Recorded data
◇ ◇ ◇ ◇ ◇ ◇ ◇

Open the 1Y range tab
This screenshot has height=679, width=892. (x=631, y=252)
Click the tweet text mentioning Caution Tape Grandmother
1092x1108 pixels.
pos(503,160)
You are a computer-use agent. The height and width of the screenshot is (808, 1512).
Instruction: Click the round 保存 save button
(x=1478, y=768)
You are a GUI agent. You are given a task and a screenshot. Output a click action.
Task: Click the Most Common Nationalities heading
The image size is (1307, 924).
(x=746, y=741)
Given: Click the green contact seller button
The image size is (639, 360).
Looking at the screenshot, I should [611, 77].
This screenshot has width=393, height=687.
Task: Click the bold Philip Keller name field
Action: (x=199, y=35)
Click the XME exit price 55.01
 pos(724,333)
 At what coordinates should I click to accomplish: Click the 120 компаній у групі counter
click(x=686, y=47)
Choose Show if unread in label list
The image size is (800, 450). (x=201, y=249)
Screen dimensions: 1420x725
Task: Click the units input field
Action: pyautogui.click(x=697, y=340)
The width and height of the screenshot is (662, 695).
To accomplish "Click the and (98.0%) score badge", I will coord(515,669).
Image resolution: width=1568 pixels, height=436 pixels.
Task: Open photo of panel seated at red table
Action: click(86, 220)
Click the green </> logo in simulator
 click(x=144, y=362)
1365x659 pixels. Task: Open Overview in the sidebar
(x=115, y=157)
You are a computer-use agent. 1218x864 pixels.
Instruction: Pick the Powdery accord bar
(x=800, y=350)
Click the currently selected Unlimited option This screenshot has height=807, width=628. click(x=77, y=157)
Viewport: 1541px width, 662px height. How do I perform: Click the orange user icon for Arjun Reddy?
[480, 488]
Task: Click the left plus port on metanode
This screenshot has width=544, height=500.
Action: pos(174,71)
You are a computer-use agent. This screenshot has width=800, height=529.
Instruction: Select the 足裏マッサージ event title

◇ ◇ ◇ ◇ ◇ ◇ ◇

Work request
Each line in the data that holds the string "agent" must be returned.

Answer to the exercise
You are a computer-use agent. The height and width of the screenshot is (808, 1512).
You are a GUI agent. You are given a task and a screenshot. Output a click action.
You are a computer-use agent. 1218x864 pixels.
You are a computer-use agent. This screenshot has width=800, height=529.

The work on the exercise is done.